By employing a postphenomenological vocabulary, we can begin to make sense of the study. That laptop and longhand note taking naturally incline students to different note taking strategies is a matter of technical mediation. Since students cannot write as fast as someone talks when using paper and pencil, they must instead engage with the topic enough to make our own sense it. The slowness of writing process inclines students toward paraphrasing notes. When equipped with a laptop, however, students are more prone to perceive the lecture as a flood of words that can (and should perhaps) be captured verbatim and written down word-for-word. This is due to the compositional speed of the laptop (Ihde 1990:141). Of course, this speed is not due to the laptop itself. Without Merleau-Pontian knowledge in the hands, nothing happens. Indeed, typing was Merleau-Ponty’s primary example of habit. Imagine a person unable to touch type: This person would be totally unable to transcribe anything. Writing on a digital device before one has learned to type is slow and unhandy. “So much time is occupied glancing at and searching for letters on the keypad and double-checking the result on the screen, it is quite impossible to follow a complete train of thought. Until our fingers have learned ‘how to type’ through practice, the keyboard stands as an insurmountable, present-at-hand obstacle, stubbornly resisting our commands in the immediacy of the moment? (Adams and Pente 2011:252). A laptop inclines toward verbatim transcription of content only because it is “automated”, because most students can type significantly faster than they can write. It is because of technical mediation and embodied habits that taking laptop notes inclines students toward “mindless transcription”.

7 Conclusion

This paper has discussed the notion of media multitasking. Empirical studies find significant performance decreases as a result of media multitasking and disprove the popular notion of a new generation of highly skilled multitaskers. However, the cognitive understanding of attention seems unable to address the interaction between body and technology in media use. Postphenomenological notions of embodied habits and technical mediation were introduced and exemplified through Rosenberger’s theory of cell-driving. This postphenomenological vocabulary was applied to a study on the educational use of technology to make apparent how it helps us understand media use to a greater extent than cognitive psychology.
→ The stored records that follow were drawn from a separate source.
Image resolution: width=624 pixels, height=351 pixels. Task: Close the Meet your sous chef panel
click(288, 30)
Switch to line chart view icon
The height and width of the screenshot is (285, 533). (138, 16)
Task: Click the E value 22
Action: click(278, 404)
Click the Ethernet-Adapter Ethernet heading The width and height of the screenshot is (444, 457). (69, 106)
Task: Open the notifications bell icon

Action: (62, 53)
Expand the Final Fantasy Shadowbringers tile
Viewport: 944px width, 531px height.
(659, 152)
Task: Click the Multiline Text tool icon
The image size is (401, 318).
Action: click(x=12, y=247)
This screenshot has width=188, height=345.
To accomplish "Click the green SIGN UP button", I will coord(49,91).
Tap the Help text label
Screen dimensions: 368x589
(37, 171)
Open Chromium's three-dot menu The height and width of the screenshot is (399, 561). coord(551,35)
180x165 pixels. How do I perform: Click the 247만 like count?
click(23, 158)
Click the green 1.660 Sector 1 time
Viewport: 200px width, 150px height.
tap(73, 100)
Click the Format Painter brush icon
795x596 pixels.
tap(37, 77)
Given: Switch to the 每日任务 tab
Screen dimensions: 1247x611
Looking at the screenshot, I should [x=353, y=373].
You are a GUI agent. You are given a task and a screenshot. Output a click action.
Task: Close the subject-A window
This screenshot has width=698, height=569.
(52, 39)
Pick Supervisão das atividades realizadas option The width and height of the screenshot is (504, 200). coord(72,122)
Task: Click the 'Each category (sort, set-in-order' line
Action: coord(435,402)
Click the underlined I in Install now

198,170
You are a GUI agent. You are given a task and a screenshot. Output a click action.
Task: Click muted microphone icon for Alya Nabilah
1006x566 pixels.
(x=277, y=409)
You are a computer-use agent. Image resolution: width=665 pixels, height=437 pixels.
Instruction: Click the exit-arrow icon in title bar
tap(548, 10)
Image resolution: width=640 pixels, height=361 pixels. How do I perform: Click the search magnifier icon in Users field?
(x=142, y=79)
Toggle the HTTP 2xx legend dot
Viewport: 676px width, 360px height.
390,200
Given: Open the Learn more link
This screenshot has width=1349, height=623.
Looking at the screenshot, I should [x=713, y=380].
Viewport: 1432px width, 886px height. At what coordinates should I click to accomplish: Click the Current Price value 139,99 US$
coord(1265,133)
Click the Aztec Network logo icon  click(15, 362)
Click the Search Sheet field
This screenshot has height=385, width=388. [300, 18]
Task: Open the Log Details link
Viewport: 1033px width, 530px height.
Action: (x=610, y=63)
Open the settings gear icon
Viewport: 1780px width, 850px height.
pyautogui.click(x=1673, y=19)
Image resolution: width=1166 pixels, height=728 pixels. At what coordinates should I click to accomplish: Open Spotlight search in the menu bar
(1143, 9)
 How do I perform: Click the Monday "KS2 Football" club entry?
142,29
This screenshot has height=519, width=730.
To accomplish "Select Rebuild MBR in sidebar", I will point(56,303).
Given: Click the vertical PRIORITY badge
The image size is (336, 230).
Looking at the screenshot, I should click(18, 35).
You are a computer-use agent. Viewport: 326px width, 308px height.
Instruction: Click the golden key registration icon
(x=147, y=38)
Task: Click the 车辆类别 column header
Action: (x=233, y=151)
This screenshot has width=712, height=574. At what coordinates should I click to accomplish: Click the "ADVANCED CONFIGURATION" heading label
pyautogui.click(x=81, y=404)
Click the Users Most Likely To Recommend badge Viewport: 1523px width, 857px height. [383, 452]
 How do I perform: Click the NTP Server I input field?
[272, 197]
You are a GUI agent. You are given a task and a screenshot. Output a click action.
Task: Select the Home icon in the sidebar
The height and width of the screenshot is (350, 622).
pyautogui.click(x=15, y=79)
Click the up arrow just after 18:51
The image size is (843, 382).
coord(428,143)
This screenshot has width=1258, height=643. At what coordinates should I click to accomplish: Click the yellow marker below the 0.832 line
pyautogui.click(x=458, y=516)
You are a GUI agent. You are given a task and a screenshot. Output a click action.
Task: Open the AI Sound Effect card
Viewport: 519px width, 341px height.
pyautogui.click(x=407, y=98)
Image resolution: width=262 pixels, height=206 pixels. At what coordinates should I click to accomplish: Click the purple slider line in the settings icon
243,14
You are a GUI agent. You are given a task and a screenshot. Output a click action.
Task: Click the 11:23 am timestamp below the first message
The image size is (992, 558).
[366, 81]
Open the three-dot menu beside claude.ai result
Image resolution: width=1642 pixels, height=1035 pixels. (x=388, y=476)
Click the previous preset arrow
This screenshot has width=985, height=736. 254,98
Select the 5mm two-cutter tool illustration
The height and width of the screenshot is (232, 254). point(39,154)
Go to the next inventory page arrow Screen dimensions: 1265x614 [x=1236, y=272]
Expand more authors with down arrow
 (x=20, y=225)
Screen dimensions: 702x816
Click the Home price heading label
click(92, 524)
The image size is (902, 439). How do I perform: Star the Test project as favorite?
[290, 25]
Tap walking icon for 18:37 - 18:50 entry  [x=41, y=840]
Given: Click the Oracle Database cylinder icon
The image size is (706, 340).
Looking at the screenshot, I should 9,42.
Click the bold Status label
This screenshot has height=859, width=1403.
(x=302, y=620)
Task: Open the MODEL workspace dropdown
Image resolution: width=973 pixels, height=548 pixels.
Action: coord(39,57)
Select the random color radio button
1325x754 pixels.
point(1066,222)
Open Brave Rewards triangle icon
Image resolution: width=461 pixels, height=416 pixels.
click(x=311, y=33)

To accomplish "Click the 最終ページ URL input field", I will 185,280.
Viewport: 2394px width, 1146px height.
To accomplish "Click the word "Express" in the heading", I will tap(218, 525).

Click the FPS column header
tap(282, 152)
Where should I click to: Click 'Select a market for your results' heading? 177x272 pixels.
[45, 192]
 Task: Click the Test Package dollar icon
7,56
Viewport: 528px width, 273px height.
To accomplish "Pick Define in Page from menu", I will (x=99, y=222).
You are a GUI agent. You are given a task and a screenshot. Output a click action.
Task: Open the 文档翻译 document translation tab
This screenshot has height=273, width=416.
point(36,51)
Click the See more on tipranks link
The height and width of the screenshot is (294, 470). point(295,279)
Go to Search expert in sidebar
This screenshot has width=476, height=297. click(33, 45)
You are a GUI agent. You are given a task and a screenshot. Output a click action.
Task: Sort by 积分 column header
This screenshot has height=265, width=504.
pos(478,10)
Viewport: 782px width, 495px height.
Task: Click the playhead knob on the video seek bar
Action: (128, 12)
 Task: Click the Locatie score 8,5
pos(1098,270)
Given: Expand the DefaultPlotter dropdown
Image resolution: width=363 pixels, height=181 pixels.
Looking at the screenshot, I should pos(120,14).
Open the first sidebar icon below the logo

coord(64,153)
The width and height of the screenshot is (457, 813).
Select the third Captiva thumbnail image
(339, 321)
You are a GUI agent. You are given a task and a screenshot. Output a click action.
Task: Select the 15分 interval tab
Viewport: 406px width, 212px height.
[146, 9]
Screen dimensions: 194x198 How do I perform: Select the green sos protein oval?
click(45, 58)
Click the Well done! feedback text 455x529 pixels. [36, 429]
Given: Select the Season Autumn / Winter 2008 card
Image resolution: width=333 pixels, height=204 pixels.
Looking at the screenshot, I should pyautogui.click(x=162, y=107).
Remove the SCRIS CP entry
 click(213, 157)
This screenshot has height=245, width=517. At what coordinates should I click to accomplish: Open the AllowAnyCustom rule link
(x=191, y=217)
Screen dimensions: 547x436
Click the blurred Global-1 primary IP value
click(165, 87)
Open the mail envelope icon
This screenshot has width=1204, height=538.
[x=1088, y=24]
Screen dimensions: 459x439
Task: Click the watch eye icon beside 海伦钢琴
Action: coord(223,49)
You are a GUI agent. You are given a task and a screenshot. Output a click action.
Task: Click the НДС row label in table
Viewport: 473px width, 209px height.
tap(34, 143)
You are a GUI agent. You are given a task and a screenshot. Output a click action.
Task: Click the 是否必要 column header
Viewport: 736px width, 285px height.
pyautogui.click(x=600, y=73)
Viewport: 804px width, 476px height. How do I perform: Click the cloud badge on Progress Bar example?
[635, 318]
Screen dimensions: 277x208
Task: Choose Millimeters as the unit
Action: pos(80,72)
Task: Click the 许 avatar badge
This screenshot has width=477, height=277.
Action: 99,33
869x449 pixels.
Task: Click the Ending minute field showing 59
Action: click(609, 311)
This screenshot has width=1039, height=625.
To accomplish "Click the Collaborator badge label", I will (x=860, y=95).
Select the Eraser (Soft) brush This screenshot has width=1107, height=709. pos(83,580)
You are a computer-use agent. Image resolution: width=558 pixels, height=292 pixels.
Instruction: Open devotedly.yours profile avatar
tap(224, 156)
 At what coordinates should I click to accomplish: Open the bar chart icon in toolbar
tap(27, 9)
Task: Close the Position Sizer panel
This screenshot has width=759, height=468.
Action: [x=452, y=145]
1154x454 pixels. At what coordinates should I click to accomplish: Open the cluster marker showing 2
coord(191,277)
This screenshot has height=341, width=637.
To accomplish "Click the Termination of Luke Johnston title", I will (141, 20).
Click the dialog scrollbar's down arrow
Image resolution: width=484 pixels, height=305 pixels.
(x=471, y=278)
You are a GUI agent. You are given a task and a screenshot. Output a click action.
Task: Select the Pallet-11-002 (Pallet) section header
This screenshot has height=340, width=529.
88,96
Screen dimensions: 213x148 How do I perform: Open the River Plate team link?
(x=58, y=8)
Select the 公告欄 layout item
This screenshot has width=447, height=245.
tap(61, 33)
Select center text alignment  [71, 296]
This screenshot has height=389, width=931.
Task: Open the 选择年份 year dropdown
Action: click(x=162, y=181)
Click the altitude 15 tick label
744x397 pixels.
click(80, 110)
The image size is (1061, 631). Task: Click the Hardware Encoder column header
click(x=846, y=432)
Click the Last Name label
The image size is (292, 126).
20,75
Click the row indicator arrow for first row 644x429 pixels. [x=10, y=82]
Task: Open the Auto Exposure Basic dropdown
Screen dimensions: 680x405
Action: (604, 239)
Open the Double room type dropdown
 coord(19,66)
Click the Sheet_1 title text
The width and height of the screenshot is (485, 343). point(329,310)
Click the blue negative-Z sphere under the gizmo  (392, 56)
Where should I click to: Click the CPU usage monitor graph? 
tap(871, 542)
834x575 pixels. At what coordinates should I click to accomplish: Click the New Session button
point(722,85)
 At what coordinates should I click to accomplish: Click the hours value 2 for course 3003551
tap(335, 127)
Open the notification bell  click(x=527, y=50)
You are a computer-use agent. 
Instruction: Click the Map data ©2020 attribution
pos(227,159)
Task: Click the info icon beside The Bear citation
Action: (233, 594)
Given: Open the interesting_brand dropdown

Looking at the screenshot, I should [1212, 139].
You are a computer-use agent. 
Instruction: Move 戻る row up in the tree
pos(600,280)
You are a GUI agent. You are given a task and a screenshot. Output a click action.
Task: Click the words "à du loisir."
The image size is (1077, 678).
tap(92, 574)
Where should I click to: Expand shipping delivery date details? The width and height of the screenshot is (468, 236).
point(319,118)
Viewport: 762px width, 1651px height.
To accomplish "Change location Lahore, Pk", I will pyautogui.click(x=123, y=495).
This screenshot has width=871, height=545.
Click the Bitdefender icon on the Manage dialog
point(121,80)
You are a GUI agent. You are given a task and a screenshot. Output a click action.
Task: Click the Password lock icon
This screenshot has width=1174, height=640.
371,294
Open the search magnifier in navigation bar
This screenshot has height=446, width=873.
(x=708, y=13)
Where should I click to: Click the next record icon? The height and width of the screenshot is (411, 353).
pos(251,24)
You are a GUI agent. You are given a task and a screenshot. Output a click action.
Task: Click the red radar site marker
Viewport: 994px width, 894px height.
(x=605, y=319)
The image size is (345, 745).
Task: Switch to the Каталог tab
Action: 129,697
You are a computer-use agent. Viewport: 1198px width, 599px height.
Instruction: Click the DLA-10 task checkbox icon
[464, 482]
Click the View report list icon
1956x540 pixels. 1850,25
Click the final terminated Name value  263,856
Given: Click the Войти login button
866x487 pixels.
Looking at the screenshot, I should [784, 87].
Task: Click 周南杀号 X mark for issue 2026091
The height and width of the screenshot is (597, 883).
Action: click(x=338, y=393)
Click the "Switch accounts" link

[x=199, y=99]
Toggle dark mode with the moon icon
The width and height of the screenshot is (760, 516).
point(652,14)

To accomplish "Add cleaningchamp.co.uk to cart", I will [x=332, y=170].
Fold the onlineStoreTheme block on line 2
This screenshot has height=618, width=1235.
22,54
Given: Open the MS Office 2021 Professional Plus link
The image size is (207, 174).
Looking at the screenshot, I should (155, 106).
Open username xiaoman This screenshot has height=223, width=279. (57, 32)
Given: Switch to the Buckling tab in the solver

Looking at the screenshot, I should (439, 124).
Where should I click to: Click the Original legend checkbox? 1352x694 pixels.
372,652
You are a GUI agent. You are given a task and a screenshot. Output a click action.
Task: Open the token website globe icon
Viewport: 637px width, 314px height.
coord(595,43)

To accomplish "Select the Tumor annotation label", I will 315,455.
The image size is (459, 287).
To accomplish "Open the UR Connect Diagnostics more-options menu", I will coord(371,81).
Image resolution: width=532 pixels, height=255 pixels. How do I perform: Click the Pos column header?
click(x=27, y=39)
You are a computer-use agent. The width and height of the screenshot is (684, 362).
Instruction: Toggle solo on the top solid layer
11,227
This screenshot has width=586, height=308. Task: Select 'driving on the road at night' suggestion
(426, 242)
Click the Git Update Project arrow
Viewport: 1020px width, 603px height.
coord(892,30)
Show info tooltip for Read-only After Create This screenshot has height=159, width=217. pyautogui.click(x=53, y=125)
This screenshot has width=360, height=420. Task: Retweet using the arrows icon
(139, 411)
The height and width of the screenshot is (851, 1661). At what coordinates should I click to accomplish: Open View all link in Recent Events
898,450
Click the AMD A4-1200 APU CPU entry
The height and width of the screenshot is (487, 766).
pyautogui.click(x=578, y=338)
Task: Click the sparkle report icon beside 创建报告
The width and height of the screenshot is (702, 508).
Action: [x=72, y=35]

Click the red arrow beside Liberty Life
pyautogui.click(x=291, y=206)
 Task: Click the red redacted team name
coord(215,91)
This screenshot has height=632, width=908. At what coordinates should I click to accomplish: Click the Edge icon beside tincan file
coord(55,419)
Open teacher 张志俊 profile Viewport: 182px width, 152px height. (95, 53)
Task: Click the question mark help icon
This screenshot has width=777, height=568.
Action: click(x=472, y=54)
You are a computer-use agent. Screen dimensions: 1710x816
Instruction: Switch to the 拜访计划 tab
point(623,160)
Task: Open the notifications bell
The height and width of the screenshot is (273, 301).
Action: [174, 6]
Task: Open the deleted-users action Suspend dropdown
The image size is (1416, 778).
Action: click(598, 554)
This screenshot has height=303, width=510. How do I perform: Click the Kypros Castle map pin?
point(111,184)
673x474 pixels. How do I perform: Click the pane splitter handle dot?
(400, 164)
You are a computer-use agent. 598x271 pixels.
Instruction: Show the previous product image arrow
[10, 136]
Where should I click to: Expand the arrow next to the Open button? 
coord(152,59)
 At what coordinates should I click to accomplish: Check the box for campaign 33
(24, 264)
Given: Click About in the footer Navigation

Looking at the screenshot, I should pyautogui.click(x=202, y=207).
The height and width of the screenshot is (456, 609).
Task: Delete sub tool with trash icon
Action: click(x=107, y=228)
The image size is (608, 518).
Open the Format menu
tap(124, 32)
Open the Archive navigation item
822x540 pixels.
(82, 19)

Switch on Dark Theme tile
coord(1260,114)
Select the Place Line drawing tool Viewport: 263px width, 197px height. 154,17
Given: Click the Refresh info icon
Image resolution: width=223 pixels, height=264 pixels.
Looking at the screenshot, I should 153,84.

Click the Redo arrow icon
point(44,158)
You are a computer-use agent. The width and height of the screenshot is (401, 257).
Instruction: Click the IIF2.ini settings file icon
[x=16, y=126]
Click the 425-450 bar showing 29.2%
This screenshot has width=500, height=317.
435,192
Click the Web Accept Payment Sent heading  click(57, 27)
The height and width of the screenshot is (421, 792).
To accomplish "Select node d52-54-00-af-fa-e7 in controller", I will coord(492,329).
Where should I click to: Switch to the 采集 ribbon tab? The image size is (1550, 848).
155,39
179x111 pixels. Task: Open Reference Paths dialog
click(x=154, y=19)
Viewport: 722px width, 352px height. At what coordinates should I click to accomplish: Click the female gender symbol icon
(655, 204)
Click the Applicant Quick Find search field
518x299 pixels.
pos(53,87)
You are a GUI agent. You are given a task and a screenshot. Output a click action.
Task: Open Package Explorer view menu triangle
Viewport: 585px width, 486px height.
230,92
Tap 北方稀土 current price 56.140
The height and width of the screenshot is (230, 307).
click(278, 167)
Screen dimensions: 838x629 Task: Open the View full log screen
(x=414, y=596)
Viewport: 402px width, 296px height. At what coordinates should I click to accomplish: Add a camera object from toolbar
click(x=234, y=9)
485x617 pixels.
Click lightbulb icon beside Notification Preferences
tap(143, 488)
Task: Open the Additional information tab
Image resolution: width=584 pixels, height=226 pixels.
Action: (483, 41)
A table summarizing the differences between cognitive science and postphenomenology with regards to media use is listed below Table 1.

Table 1 Differences between cognitive science and postphenomenology

Extrapolating from these considerations, it appears vital to supplement cognitive experiments with investigations of embodied habits and technical mediation. Media multitasking studies would benefit greatly from attending to the qualitative experiences of its participants: Why do students continue media multitasking if they are aware of the negative impacts on academic achievements? When using technologies such as laptops and tablets, which things stand forward as significant and which things recede into the background of awareness? How do factors such as the rhythm of lessons, social norms, presented material, or even the physical layout of a classroom influence media multitasking? To my knowledge, however, no research conducted from such perspective has been published. The intention of this paper was thus to address a gap in the existing literature and to bring a new approach into an important and contemporary field of research.